Published: Jan. 8, 2018 at 8:45 AM

Daniel J. Graeber

Jan. 8 (UPI) -- Claims by Nebraska landowners for compensation from pipeline company TransCanada on Keystone XL-related costs rests with the state's highest court, advocates say.

Bold Nebraska, an organization that's steered a multi-year campaign against the Keystone XL pipeline from Canada, said 40 landowners are challenging eminent domain proceedings launched by TransCanada two years ago.

"The landowners are still seeking compensation from TransCanada for legal fees and court costs from fighting the foreign company's eminent domain threats and tar sands export pipeline project for seven years," the group said in a weekend campaign letter.

The pipeline's progress was stimulated when U.S. President Donald Trump took office last year and used the power of the executive office to facilitate North American oil and gas infrastructure.

A decision drafted in 2015 by the State Department under U.S. President Barack Obama said there were questions about the necessity for additional North American pipeline capacity given uncertainties about the future growth of Canadian oil sands production.

Referencing long-standing concerns about the Sandhills region in Nebraska, some of which were the source of legal battles, regulators on the Nebraska Public Service Commission sided against the preferred route for Keystone XL and instead voted for an alternate route that allayed ecological concerns.

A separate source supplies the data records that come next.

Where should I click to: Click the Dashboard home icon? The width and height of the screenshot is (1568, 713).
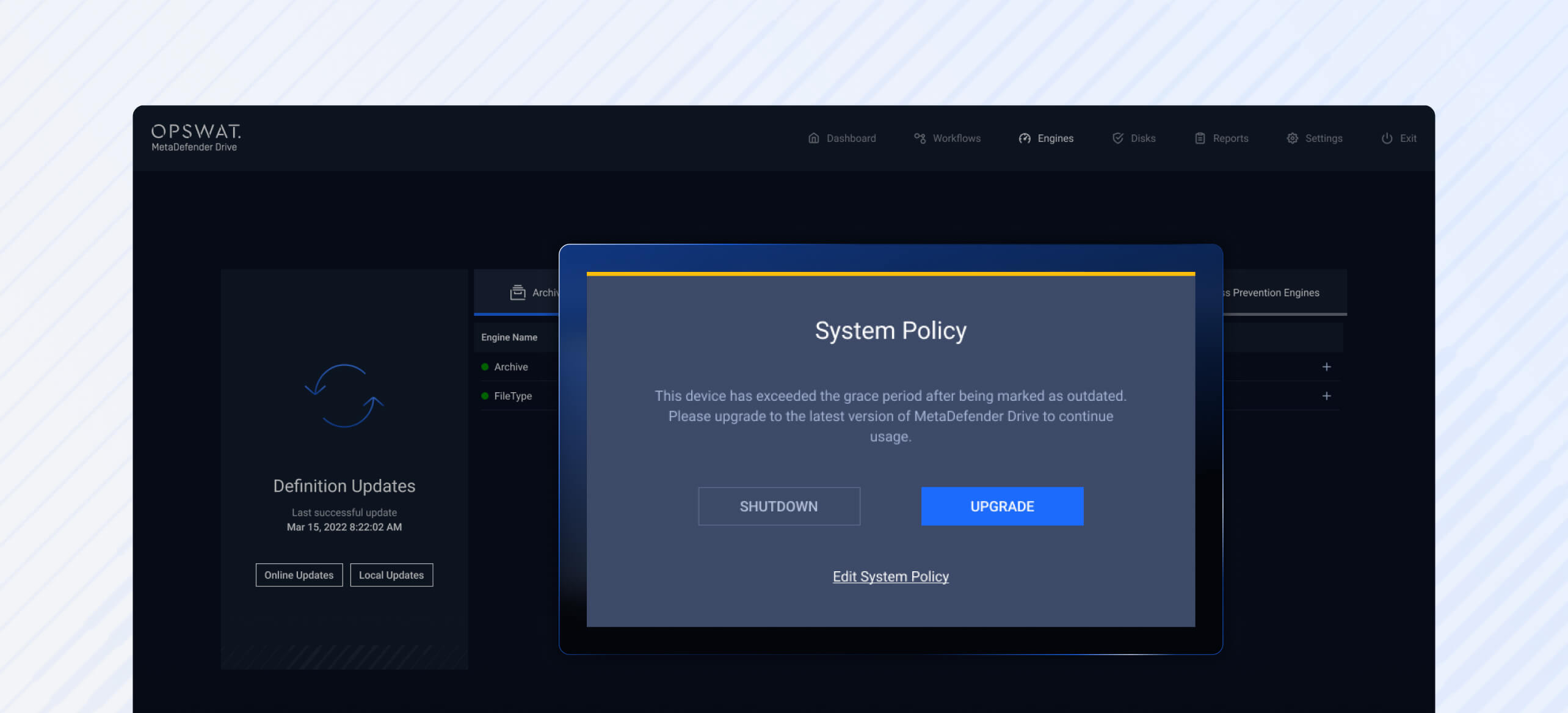814,138
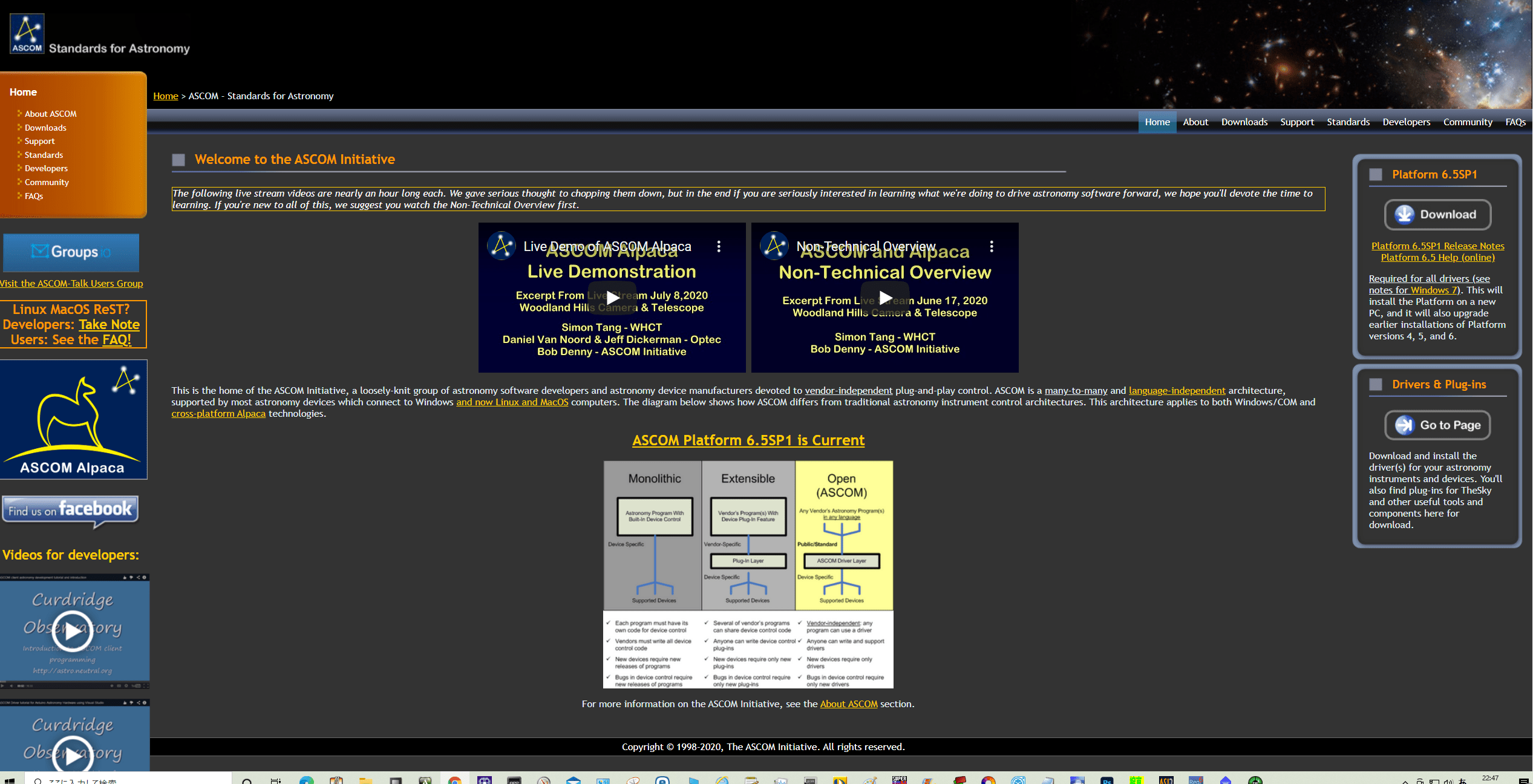Viewport: 1533px width, 784px height.
Task: Open About ASCOM in the left sidebar
Action: click(50, 114)
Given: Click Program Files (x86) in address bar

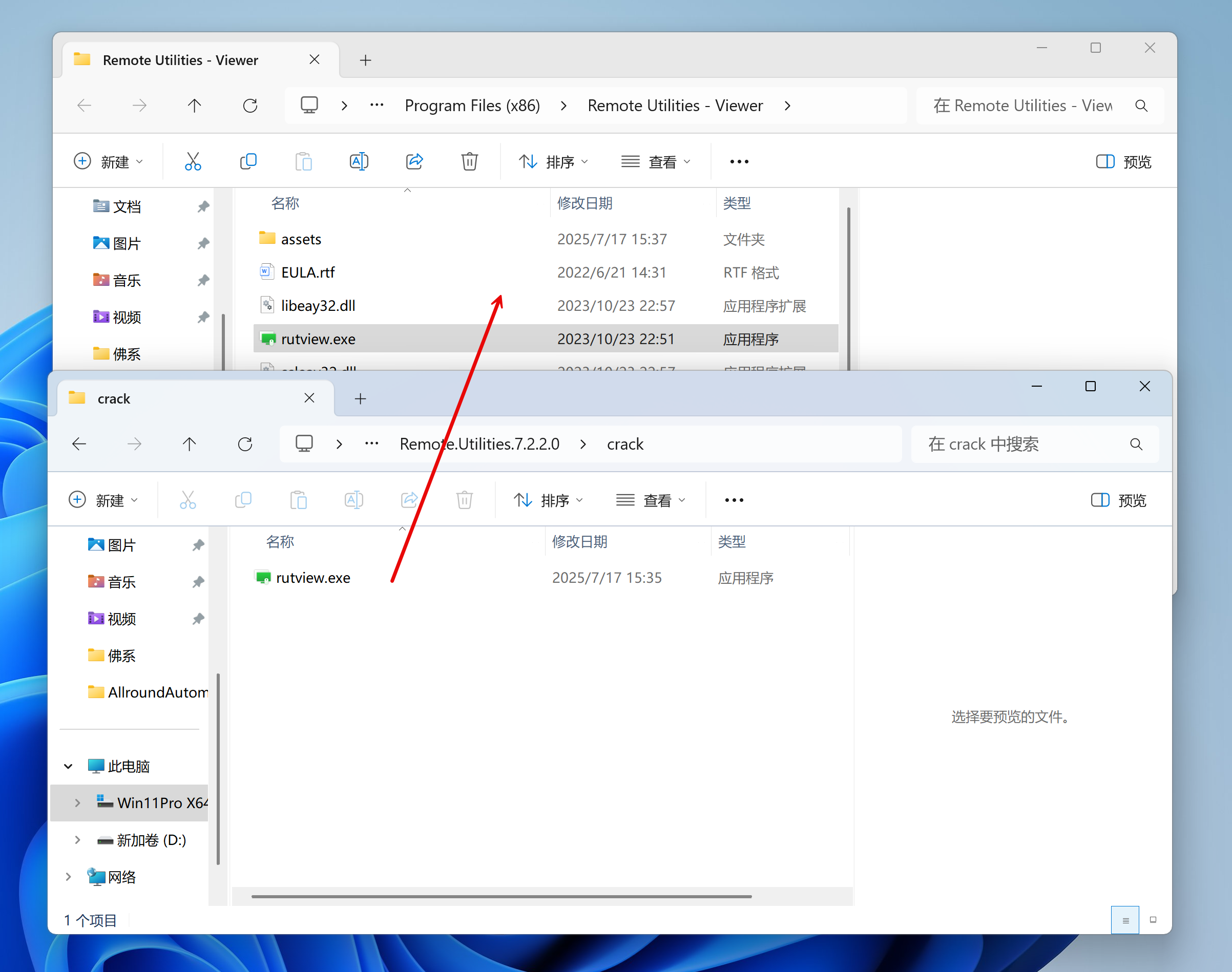Looking at the screenshot, I should (x=472, y=105).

The Nebraska Department of Environmental Quality published a report more than three years ago on the need to avoid the Sandhills area. The state PSC said parts of the pipeline would be exposed and therefore vulnerable if TransCanada built the $8 billion pipeline through the region as planned.

TransCanada is already facing market headwinds given the lack of shipper commitments for the pipeline. The Nebraska Supreme Court takes up the landowner hearing Tuesday morning.

The original leg of its Keystone pipeline in the United States ruptured and released 5,000 barrels of oil in rural South Dakota in mid-November.